谷田川元の発言 (憲法審査会)
⚠️ コピーしたテキストを転載する際は、転載元URL(kokkai-data.com)および原典URL(kokkai.ndl.go.jp)を必ず残してください。発言内容の改変・出典削除は禁止です。
詳細は利用規約をご確認ください。
○谷田川委員 立憲民主党の谷田川元でございます。
我が立憲民主党は、国民投票広報協議会が行う放送を除いて、憲法改正案に対する賛否の勧誘のための放送広告はその主体を問わず全期間にわたって禁止し、その上で、特に政党による放送広告については、賛否の勧誘だけでなく、賛否の意見表明も含みます。そして、インターネット有料広告についても規制の対象とする案を考えております。

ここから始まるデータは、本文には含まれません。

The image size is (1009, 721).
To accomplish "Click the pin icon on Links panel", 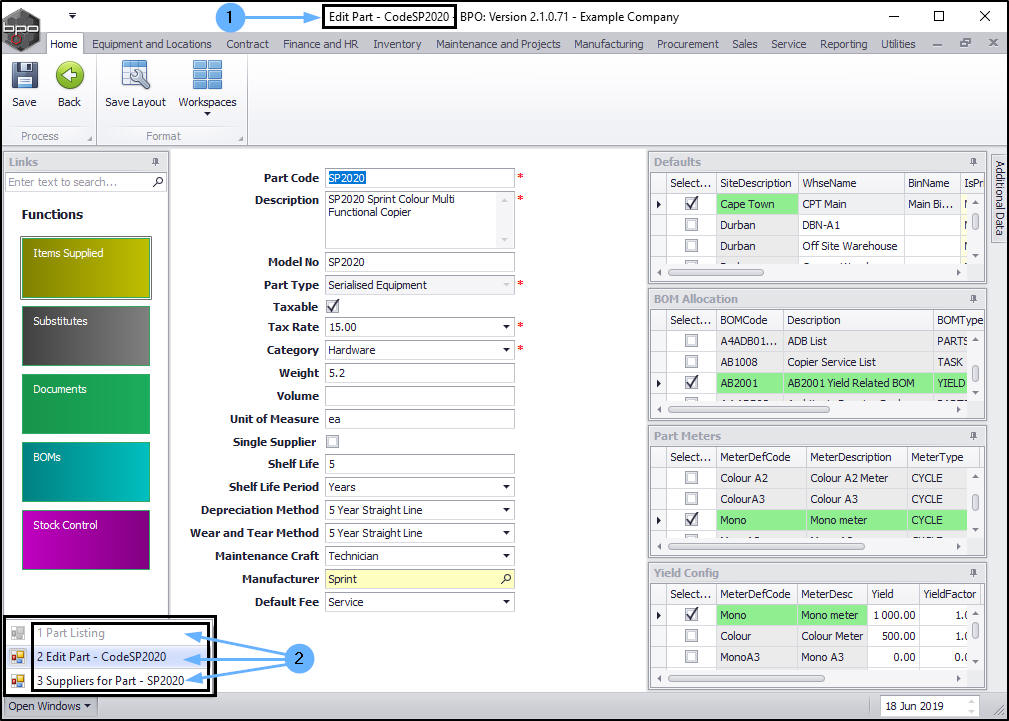I will [x=155, y=162].
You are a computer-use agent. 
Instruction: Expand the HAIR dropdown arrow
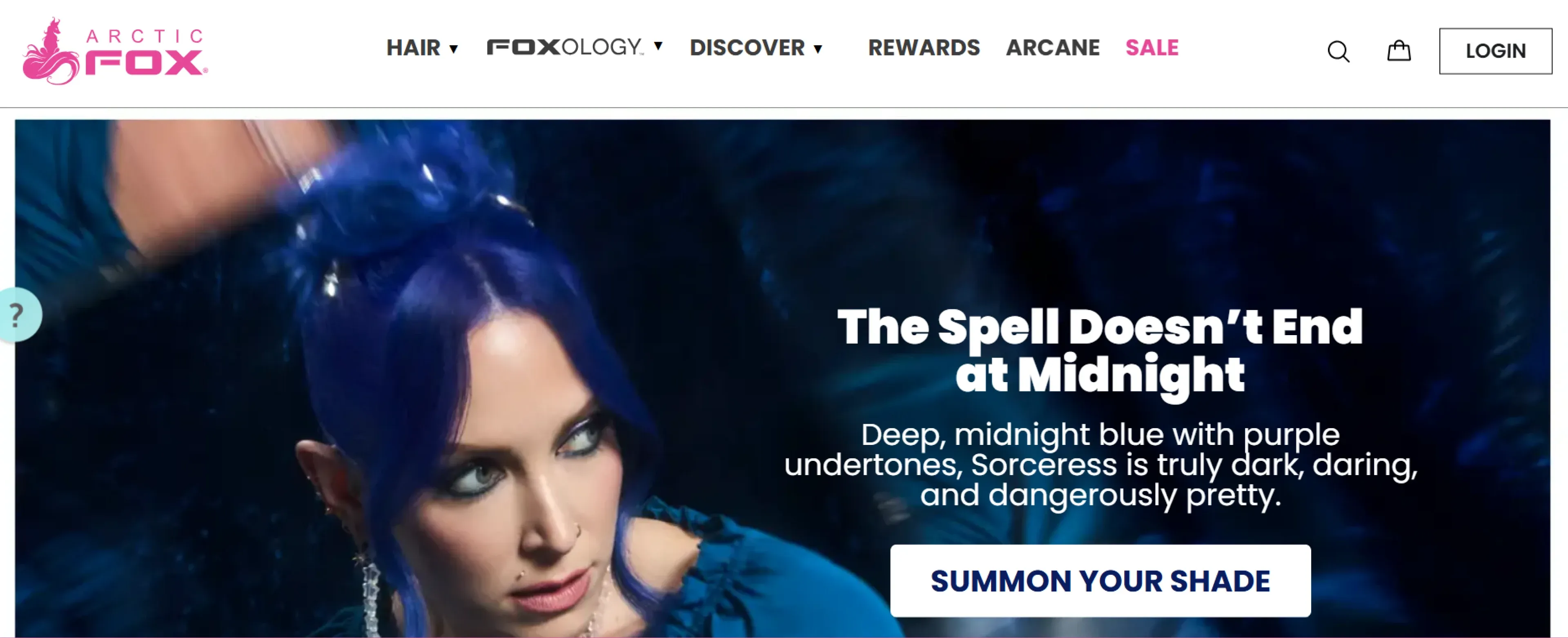coord(454,49)
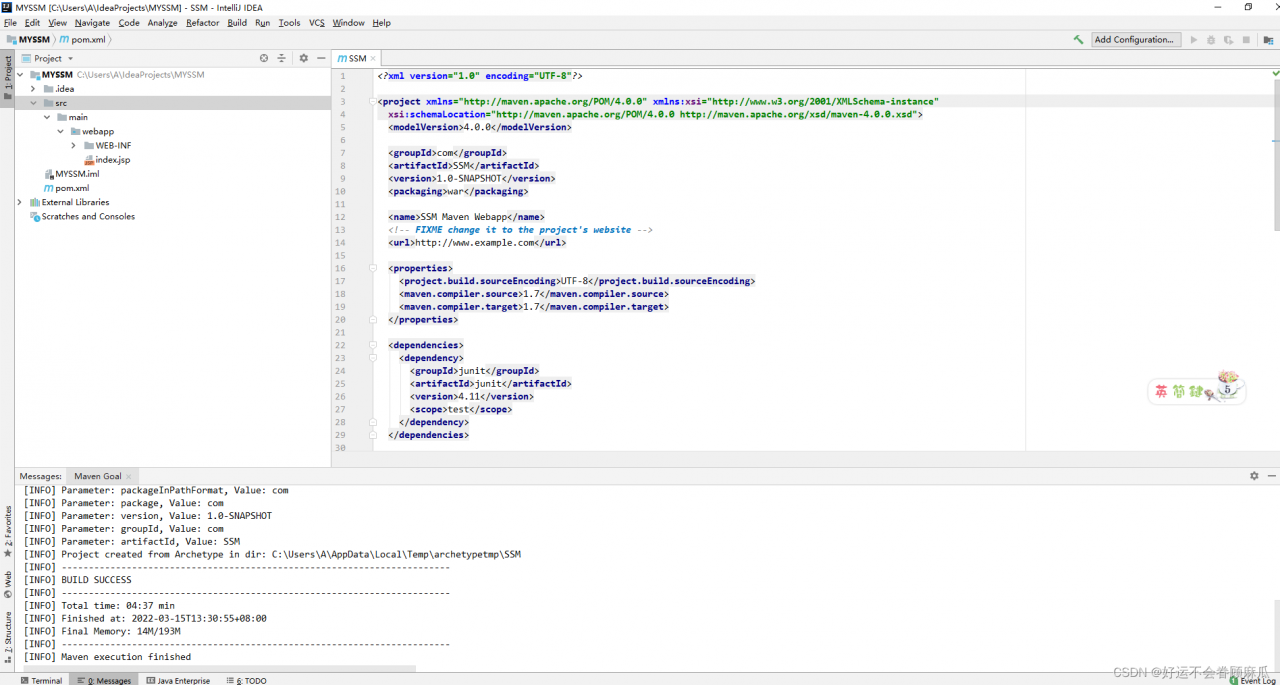This screenshot has height=685, width=1280.
Task: Click the Messages horizontal scrollbar
Action: coord(220,668)
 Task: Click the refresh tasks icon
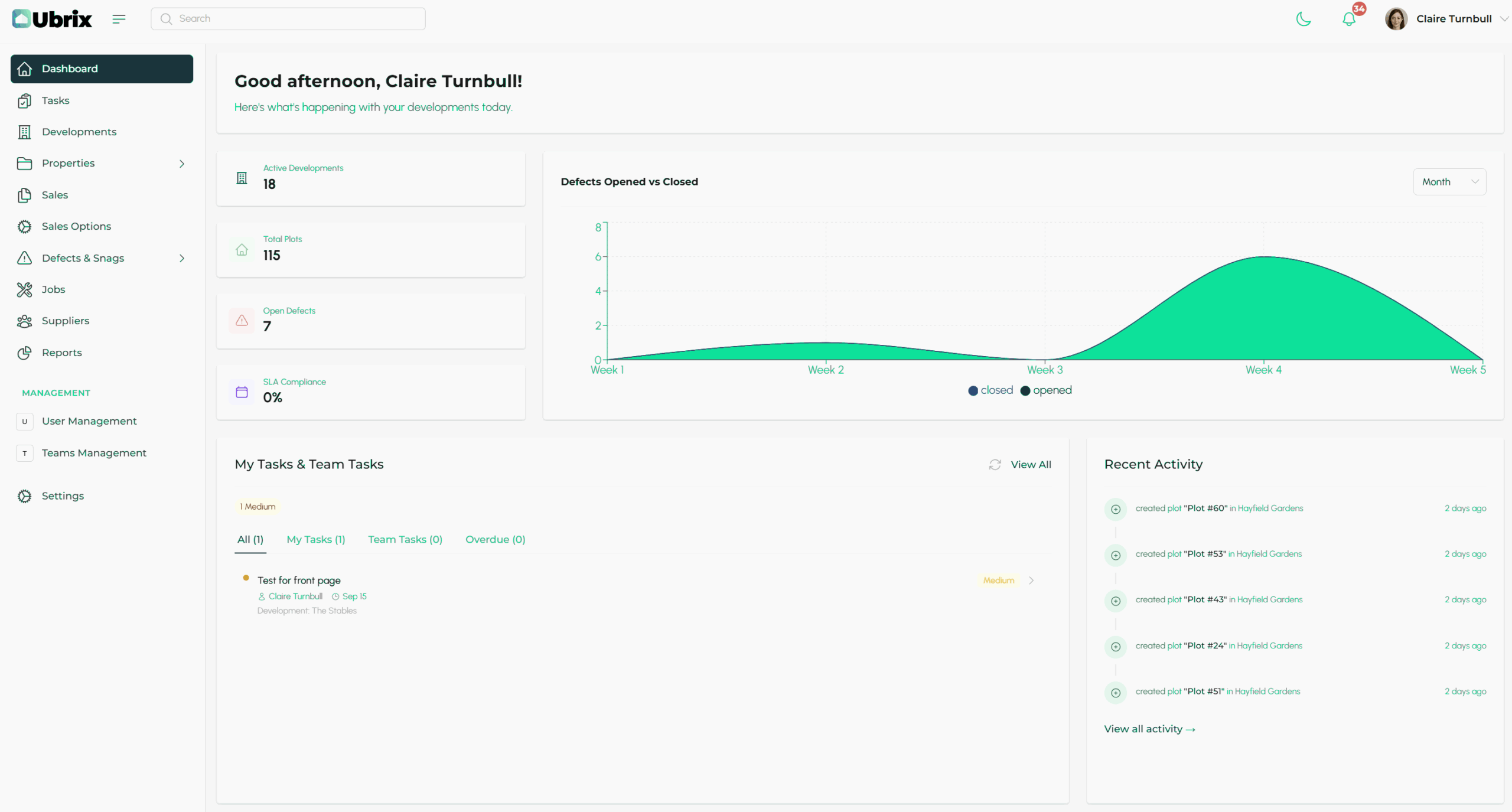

そもそも、我が国の統治制度は間接民主制を原則とし、直接民主制は極めて例外的にしか採用しておりません。それは、直接民主制の実現が物理的に困難という理由だけではなく、熱狂と歓声の中、ムードに流されて投票が行われる危険があるからであります。そのようなムードの醸成に直結し、非常に重要な役割を果たしている放送広告、インターネット有料広告に何ら規制を加えることなく放置すべきだとの考えは甚だ疑問であります。我が党の奥野議員がこの審査会で発言したように、メディアが働きかけて意思決定の自由を侵害してしまう危険は可能な限り排除されるべきです。
諸外国の例を見ても、イギリスでは、二〇〇三年通信法において政治的宣伝が一般的に禁止されており、当然、民間商業放送においては投票運動としての広告放送が禁止されると解されています。フランスでは、一九八六年の情報伝達の自由に関する法律において政治的性格を有する広告放送を流すことが全面的に禁止されているため、国民投票に関する広告放送をテレビ、ラジオで流すことも当然に禁止されるほか、カナダ、スイス、アイルランド等でも同様の規制がなされています。
一方、我が国では、政党には国民投票広報協議会が行う放送において意見広告の枠を公平に配分されることとなっています。それにより、政党の意見表明の機会が保障されています。先日、民放連の永原参考人が、政党広告を全面禁止してしまうと、ネット上でフェイクなものが紛れ込んだときに、どれが真正なCMかというのが分からなくなってしまうという懸念を表明されましたが、国民投票広報協議会が行う放送でそれが解消できると考えます。
さらに、我が党は、国民投票運動等に関する支出金額が一千万円を超える団体には収支報告を義務づけるとともに、五億円の支出限度額を設けて、また、運動資金が特定の者や外国人に依存することを防ぐために、一人当たり寄附の上限額の設定、外国人寄附の受領禁止など、寄附規制を定める案を考えております。これは、資金の多寡によって国民投票の結果が左右されることがあってはならないからであります。
およそ人権とは、人間が人間であるという、ただそれだけで認められるものであり、人間としての価値は、年齢、性別、社会的身分等、ましてや資金力、経済力により差別されるものではありません。憲法改正が、資金量や外国人の影響といった国民主権原理と何ら関係ない、あるいは反する要素により投票結果がゆがめられるならば、これは国家百年の悔いが残ることになるでしょう。よって、一定程度の規制をかけることが必要であると考えます。
この審査会の議論を通じて様々な論点が出されていますが、国権の最高機関である国会の責任で、公正で納得のいく国民投票の仕組みをつくっていくことが最も優先度が高い項目であることを改めて申し上げ、私の意見といたします。